### Records for the exercise:
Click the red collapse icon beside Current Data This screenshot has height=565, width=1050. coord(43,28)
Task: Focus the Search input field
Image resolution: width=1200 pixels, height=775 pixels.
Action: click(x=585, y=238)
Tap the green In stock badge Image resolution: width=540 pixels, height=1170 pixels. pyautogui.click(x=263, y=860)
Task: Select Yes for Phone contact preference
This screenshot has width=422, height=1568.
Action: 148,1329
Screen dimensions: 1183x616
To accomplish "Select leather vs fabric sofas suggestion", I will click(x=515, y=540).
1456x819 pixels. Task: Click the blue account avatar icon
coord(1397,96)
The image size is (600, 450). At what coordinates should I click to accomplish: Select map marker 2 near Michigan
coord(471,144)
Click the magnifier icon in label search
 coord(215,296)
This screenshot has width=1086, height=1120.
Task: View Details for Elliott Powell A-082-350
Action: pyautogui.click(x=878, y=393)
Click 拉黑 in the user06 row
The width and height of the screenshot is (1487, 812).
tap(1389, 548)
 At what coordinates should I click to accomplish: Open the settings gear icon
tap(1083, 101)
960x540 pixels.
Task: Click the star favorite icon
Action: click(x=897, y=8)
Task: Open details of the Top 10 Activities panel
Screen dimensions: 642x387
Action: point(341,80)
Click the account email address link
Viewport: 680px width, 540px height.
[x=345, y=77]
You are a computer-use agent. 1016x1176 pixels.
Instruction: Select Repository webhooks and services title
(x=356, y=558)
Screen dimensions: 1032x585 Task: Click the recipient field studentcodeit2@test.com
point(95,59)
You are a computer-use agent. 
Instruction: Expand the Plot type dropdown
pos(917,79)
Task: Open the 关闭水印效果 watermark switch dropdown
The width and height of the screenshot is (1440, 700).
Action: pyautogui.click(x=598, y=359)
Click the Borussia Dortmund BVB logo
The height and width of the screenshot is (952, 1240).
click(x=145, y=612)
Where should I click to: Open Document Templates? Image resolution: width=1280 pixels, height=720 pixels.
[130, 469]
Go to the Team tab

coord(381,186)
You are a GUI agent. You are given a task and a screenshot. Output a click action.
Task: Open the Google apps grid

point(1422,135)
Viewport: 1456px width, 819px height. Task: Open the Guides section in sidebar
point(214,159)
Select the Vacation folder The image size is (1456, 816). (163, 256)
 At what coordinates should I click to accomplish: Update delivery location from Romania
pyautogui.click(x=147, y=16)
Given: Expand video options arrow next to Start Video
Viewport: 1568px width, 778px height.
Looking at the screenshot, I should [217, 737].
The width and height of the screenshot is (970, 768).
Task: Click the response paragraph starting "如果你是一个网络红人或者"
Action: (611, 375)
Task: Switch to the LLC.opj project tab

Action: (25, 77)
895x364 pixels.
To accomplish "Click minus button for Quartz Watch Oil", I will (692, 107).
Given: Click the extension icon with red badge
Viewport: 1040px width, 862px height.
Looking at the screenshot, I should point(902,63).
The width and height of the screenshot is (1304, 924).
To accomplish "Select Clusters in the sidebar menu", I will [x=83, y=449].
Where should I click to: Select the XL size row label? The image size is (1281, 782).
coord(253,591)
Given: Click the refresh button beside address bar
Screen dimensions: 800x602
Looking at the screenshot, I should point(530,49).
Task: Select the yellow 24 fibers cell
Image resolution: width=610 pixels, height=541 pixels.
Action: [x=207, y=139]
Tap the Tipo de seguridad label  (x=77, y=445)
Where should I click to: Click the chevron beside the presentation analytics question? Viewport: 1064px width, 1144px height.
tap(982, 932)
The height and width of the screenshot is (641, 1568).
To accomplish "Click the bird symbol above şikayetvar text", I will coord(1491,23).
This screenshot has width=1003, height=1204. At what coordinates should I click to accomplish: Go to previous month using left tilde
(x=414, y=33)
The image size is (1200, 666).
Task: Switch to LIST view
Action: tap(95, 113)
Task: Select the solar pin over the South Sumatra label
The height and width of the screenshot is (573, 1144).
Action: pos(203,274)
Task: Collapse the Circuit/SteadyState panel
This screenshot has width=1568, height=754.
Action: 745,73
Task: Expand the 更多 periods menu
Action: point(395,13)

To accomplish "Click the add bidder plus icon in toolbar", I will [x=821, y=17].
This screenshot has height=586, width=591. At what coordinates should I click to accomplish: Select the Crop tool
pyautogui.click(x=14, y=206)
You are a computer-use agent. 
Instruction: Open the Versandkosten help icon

### Exercise:
Give the data again starting at the line that contains "This screenshot has height=586, width=591." and ending at the end of the data, swapping "Crop tool" for "Eraser tool". Keep everything else the same.

### Result of the task:
This screenshot has height=586, width=591. At what coordinates should I click to accomplish: Select the Eraser tool
pyautogui.click(x=14, y=206)
You are a computer-use agent. 
Instruction: Open the Versandkosten help icon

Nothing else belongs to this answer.